Chris Pickles, head of industry initiatives, global banking and financial markets at BT, and an advocate of the federated model, explains: “A number of people in the market have said that a single LEI registration service would be wrong from a monopoly and IT point of view. The key to a successful LEI structure is a federated approach. Many countries’ governments already issue legal identities. For example, in the UK Companies House has issued identifiers to 2.7 million companies.

“When the standard format of the LEI is finalised it could be used for such identification. Any country could issue LEIs so long as the LEI has a standard format and there is a common approach. We don’t need one organisation to do this for the whole world and there are clearly political as well as financial risk issues behind the introduction of the LEI – would Russia want a US organisation to be the only issuer of LEIs to its financial organisations?”

While the proposal of numerous LEI registration authorities suggests a diminished role for Swift, if not its elimination from the LEI infrastructure altogether, Swift doesn’t see things this way, claiming that its partnership with US data repository DTCC means it remains a candidate for the registration authority role.

Paul Janssens, LEI programme director at Swift, says: “The decision to remove from the ISO standard the governance of the registration authority is not against Swift. Under the ISO model Swift would have been the global registration authority, but there is still a role we can play. Swift’s value is as a global community, so we could be one of the players in a central utility. Our joint proposal with DTCC doesn’t change.”

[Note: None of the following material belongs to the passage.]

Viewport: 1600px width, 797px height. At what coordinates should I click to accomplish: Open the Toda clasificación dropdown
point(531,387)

Janssens suggests that within a utility there would still be the need to assign LEI numbers and that this is what it has worked on with and tested with DTCC. He continues to argue in favour of a global repository and registry, proposing that only a central function could sustain accurate data and that multiple LEI issuers could cause duplication.

Swift’s initial stance of near certainty in gaining a leading role in the LEI could also be its downfall, but it must await its fate as the schedule that will deliver the LEI rolls out.

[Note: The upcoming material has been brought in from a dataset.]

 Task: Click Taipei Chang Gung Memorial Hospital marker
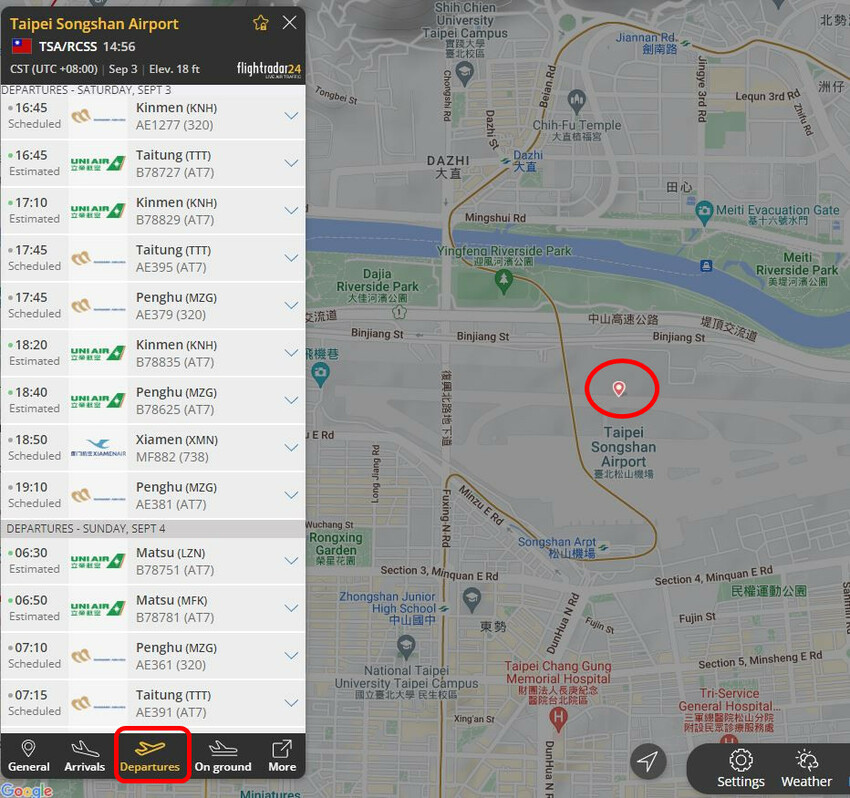(558, 716)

Despite the FSB’s change in tack, the initial introduction of LEIs and the infrastructure that will support them is still expected to go ahead in the US in July under the regulation of the CFTC. Following the FSB’s indication of a federated model at the end of April, it will hold a further plenary on May 28 before the CFTC announces which organisation will be the initial LEI issuer and which the initial repository on May 29. This decision will be put before the G-20 summit on 19 June for ratification ahead of CFTC regulation on LEIs coming into play for OTC derivatives and interest and credit rate swaps on July 16.

If a federated approach to registration makes the final cut, it could well be that DTCC – without any help from Swift – acts as both LEI issuer and repository in the US, an interim model that is likely to be the basis of a global build out of the LEI infrastructure.